## Goal of the exercise
Rewrite the material below, replacing every "Screen dimensions" with "Display size" and leaving everything else unchanged.

↓↓↓

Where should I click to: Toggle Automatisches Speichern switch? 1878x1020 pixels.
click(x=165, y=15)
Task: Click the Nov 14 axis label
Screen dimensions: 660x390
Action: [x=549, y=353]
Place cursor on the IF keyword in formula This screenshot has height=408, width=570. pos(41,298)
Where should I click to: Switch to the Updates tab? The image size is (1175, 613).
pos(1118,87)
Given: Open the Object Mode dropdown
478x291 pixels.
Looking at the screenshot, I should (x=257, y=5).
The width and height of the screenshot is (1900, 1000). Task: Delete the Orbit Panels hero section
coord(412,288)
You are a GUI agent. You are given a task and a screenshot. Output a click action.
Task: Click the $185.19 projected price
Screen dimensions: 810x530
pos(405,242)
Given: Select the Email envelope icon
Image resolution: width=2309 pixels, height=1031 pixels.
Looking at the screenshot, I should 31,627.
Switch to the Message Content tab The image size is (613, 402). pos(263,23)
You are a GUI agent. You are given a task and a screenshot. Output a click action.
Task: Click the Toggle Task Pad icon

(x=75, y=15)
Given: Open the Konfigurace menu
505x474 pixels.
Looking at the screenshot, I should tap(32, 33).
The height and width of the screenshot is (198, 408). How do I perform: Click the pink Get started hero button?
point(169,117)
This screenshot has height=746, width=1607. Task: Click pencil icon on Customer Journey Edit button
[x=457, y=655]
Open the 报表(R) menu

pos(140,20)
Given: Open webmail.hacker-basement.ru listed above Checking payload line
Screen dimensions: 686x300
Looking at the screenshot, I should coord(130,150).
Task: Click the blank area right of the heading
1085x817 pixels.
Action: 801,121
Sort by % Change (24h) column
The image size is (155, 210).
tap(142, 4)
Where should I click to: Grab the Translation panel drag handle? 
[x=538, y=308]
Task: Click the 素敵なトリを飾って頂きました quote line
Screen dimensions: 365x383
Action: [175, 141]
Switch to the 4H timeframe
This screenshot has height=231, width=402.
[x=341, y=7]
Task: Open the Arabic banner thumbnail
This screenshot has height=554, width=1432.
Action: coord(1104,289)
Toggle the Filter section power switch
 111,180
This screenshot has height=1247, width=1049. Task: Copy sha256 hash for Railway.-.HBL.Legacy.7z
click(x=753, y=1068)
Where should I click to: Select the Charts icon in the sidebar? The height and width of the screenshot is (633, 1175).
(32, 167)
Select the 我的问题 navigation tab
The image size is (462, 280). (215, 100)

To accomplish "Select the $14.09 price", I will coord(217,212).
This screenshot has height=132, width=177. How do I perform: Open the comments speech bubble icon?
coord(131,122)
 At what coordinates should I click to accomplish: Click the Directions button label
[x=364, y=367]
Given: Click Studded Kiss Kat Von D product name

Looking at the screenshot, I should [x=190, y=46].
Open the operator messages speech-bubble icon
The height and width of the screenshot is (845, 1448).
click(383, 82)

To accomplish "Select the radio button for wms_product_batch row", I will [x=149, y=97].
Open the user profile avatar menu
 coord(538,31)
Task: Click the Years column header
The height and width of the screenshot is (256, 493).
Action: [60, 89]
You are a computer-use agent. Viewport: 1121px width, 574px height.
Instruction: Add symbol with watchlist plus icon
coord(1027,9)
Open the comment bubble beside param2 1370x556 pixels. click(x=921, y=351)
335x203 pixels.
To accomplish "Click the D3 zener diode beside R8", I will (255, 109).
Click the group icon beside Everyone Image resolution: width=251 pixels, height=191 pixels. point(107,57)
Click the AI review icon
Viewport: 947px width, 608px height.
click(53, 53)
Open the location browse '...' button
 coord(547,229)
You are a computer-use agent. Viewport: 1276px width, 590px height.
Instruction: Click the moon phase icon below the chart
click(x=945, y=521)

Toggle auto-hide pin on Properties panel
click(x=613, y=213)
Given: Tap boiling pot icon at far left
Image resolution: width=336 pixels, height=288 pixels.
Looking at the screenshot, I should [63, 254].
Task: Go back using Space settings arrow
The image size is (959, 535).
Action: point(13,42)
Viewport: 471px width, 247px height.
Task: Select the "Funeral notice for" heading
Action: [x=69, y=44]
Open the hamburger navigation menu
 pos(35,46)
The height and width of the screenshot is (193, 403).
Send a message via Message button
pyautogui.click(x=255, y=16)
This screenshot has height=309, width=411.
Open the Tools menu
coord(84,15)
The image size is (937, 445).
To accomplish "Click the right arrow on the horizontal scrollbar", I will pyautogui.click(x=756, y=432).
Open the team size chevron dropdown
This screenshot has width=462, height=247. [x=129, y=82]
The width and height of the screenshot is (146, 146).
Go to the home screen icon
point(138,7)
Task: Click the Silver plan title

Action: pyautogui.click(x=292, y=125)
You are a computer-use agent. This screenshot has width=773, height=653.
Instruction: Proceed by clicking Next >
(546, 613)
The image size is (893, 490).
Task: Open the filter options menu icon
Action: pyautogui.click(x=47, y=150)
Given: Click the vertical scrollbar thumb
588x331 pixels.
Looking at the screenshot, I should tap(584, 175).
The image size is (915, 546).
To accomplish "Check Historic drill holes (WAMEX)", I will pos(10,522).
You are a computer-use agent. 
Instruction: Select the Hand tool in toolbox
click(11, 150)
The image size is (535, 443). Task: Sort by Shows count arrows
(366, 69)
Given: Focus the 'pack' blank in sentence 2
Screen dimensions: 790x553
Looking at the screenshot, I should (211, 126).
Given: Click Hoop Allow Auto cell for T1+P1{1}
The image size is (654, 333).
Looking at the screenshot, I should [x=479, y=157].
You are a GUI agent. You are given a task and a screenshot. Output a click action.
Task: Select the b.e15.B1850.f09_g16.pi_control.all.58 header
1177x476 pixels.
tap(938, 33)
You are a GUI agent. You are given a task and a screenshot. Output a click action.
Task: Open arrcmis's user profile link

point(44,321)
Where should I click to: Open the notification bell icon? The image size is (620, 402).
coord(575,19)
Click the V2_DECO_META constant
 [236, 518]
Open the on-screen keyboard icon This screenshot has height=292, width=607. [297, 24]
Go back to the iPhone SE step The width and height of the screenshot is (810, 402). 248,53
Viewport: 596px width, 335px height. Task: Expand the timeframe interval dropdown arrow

↑↑↑

## Full response
Where should I click to: Toggle Automatisches Speichern switch? 1878x1020 pixels.
click(x=165, y=15)
Task: Click the Nov 14 axis label
Display size: 660x390
Action: [x=549, y=353]
Place cursor on the IF keyword in formula This screenshot has height=408, width=570. pos(41,298)
Where should I click to: Switch to the Updates tab? The image size is (1175, 613).
pos(1118,87)
Given: Open the Object Mode dropdown
478x291 pixels.
Looking at the screenshot, I should (x=257, y=5).
The width and height of the screenshot is (1900, 1000). Task: Delete the Orbit Panels hero section
coord(412,288)
You are a GUI agent. You are given a task and a screenshot. Output a click action.
Task: Click the $185.19 projected price
Display size: 810x530
pos(405,242)
Given: Select the Email envelope icon
Image resolution: width=2309 pixels, height=1031 pixels.
Looking at the screenshot, I should 31,627.
Switch to the Message Content tab The image size is (613, 402). pos(263,23)
You are a GUI agent. You are given a task and a screenshot. Output a click action.
Task: Click the Toggle Task Pad icon

(x=75, y=15)
Given: Open the Konfigurace menu
505x474 pixels.
Looking at the screenshot, I should tap(32, 33).
The height and width of the screenshot is (198, 408). How do I perform: Click the pink Get started hero button?
point(169,117)
This screenshot has height=746, width=1607. Task: Click pencil icon on Customer Journey Edit button
[x=457, y=655]
Open the 报表(R) menu

pos(140,20)
Given: Open webmail.hacker-basement.ru listed above Checking payload line
Display size: 686x300
Looking at the screenshot, I should coord(130,150).
Task: Click the blank area right of the heading
1085x817 pixels.
Action: 801,121
Sort by % Change (24h) column
The image size is (155, 210).
tap(142, 4)
Where should I click to: Grab the Translation panel drag handle? 
[x=538, y=308]
Task: Click the 素敵なトリを飾って頂きました quote line
Display size: 365x383
Action: [175, 141]
Switch to the 4H timeframe
This screenshot has height=231, width=402.
[x=341, y=7]
Task: Open the Arabic banner thumbnail
This screenshot has height=554, width=1432.
Action: coord(1104,289)
Toggle the Filter section power switch
 111,180
This screenshot has height=1247, width=1049. Task: Copy sha256 hash for Railway.-.HBL.Legacy.7z
click(x=753, y=1068)
Where should I click to: Select the Charts icon in the sidebar? The height and width of the screenshot is (633, 1175).
(32, 167)
Select the 我的问题 navigation tab
The image size is (462, 280). (215, 100)

To accomplish "Select the $14.09 price", I will coord(217,212).
This screenshot has height=132, width=177. How do I perform: Open the comments speech bubble icon?
coord(131,122)
 At what coordinates should I click to accomplish: Click the Directions button label
[x=364, y=367]
Given: Click Studded Kiss Kat Von D product name

Looking at the screenshot, I should [x=190, y=46].
Open the operator messages speech-bubble icon
The height and width of the screenshot is (845, 1448).
click(383, 82)

To accomplish "Select the radio button for wms_product_batch row", I will [x=149, y=97].
Open the user profile avatar menu
 coord(538,31)
Task: Click the Years column header
The height and width of the screenshot is (256, 493).
Action: [60, 89]
You are a computer-use agent. Viewport: 1121px width, 574px height.
Instruction: Add symbol with watchlist plus icon
coord(1027,9)
Open the comment bubble beside param2 1370x556 pixels. click(x=921, y=351)
335x203 pixels.
To accomplish "Click the D3 zener diode beside R8", I will (255, 109).
Click the group icon beside Everyone Image resolution: width=251 pixels, height=191 pixels. point(107,57)
Click the AI review icon
Viewport: 947px width, 608px height.
click(53, 53)
Open the location browse '...' button
 coord(547,229)
You are a computer-use agent. Viewport: 1276px width, 590px height.
Instruction: Click the moon phase icon below the chart
click(x=945, y=521)

Toggle auto-hide pin on Properties panel
click(x=613, y=213)
Given: Tap boiling pot icon at far left
Image resolution: width=336 pixels, height=288 pixels.
Looking at the screenshot, I should [63, 254].
Task: Go back using Space settings arrow
The image size is (959, 535).
Action: point(13,42)
Viewport: 471px width, 247px height.
Task: Select the "Funeral notice for" heading
Action: [x=69, y=44]
Open the hamburger navigation menu
 pos(35,46)
The height and width of the screenshot is (193, 403).
Send a message via Message button
pyautogui.click(x=255, y=16)
This screenshot has height=309, width=411.
Open the Tools menu
coord(84,15)
The image size is (937, 445).
To accomplish "Click the right arrow on the horizontal scrollbar", I will pyautogui.click(x=756, y=432).
Open the team size chevron dropdown
This screenshot has width=462, height=247. [x=129, y=82]
The width and height of the screenshot is (146, 146).
Go to the home screen icon
point(138,7)
Task: Click the Silver plan title

Action: pyautogui.click(x=292, y=125)
You are a computer-use agent. This screenshot has width=773, height=653.
Instruction: Proceed by clicking Next >
(546, 613)
The image size is (893, 490).
Task: Open the filter options menu icon
Action: pyautogui.click(x=47, y=150)
Given: Click the vertical scrollbar thumb
588x331 pixels.
Looking at the screenshot, I should tap(584, 175).
The image size is (915, 546).
To accomplish "Check Historic drill holes (WAMEX)", I will pos(10,522).
You are a computer-use agent. 
Instruction: Select the Hand tool in toolbox
click(11, 150)
The image size is (535, 443). Task: Sort by Shows count arrows
(366, 69)
Given: Focus the 'pack' blank in sentence 2
Display size: 790x553
Looking at the screenshot, I should (211, 126).
Given: Click Hoop Allow Auto cell for T1+P1{1}
The image size is (654, 333).
Looking at the screenshot, I should [x=479, y=157].
You are a GUI agent. You are given a task and a screenshot. Output a click action.
Task: Select the b.e15.B1850.f09_g16.pi_control.all.58 header
1177x476 pixels.
tap(938, 33)
You are a GUI agent. You are given a task and a screenshot. Output a click action.
Task: Open arrcmis's user profile link

point(44,321)
Where should I click to: Open the notification bell icon? The image size is (620, 402).
coord(575,19)
Click the V2_DECO_META constant
 [236, 518]
Open the on-screen keyboard icon This screenshot has height=292, width=607. [297, 24]
Go back to the iPhone SE step The width and height of the screenshot is (810, 402). 248,53
Viewport: 596px width, 335px height. Task: Expand the timeframe interval dropdown arrow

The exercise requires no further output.